After locating the line that contains "Task: Toggle the Front Faces Only checkbox" in the records below, write out exactly that line and each line after it through the one that contains "1456x819 pixels.", and nothing else.
Segment Start: Data extracts
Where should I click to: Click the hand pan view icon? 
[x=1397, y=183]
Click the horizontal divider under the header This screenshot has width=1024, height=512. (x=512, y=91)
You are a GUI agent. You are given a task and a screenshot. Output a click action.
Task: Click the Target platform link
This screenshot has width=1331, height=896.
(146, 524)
Segment End: Data extracts
Segment Start: Data extracts
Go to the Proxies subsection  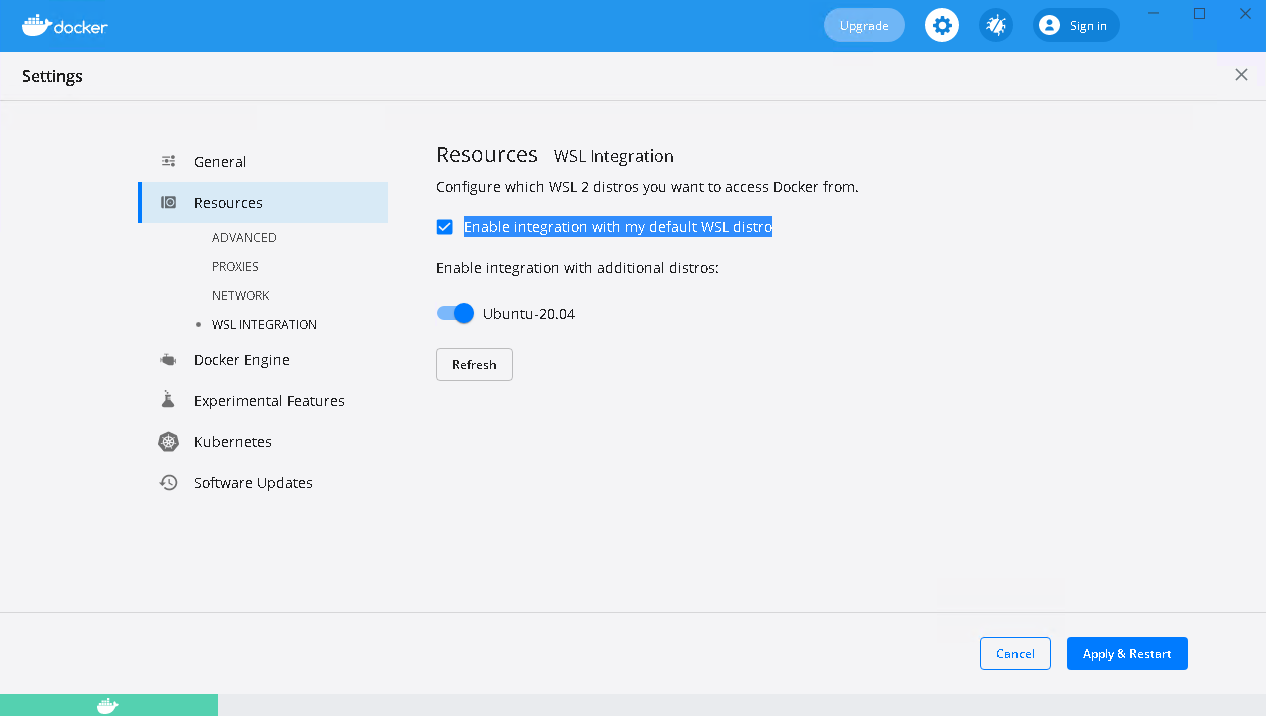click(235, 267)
Segment End: Data extracts
Segment Start: Data extracts
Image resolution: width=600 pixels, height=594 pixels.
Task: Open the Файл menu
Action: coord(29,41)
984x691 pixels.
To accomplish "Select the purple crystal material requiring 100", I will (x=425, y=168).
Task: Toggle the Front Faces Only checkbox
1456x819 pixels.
Segment End: Data extracts
▶ _Output for this exercise_:
Task: Toggle the Front Faces Only checkbox
1456x819 pixels.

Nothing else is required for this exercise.